The deployment of a US missile shield in Europe lost sense after Tehran and six world powers reached a deal on Iran’s nuclear programme, Russian Foreign Minister Sergei Lavrov said Wednesday.
“We believe that the solving of issues regarding Iranian nuclear programme must lead to re-thinking of the concept of US anti-missile defence in Europe,” Xinhua quoted Lavrov as saying in the Federation Council, the upper house of parliament.
Lavrov said the reason Washington used to justify the deployment of the missile shield ceased to exist after the Iranian nuclear issue was temporarily solved.
Iran and world powers — Britain, China, France, Germany, Russia and the US — struck a deal in Geneva Nov 24, in which Iran agreed to freeze part of its nuclear programme in exchange for limited ease of sanctions which had hurt its economy.
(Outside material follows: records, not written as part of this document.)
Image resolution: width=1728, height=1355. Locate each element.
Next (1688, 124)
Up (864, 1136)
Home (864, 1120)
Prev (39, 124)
Last week, Russian President Vladimir Putin said the phrase “missile defence” is misleading as the system is a part of NATO’s offensive strategic potential.
On Monday, US Defense Secretary Chuck Hagel told his Russian counterpart, Sergei Shoigu, that the US and its allies would continue implementing missile defence plans in Europe despite the temporary Iranian deal.
Also on Monday, Russia confirmed that it had deployed its tactical Iskander-M missiles along the borders with NATO countries.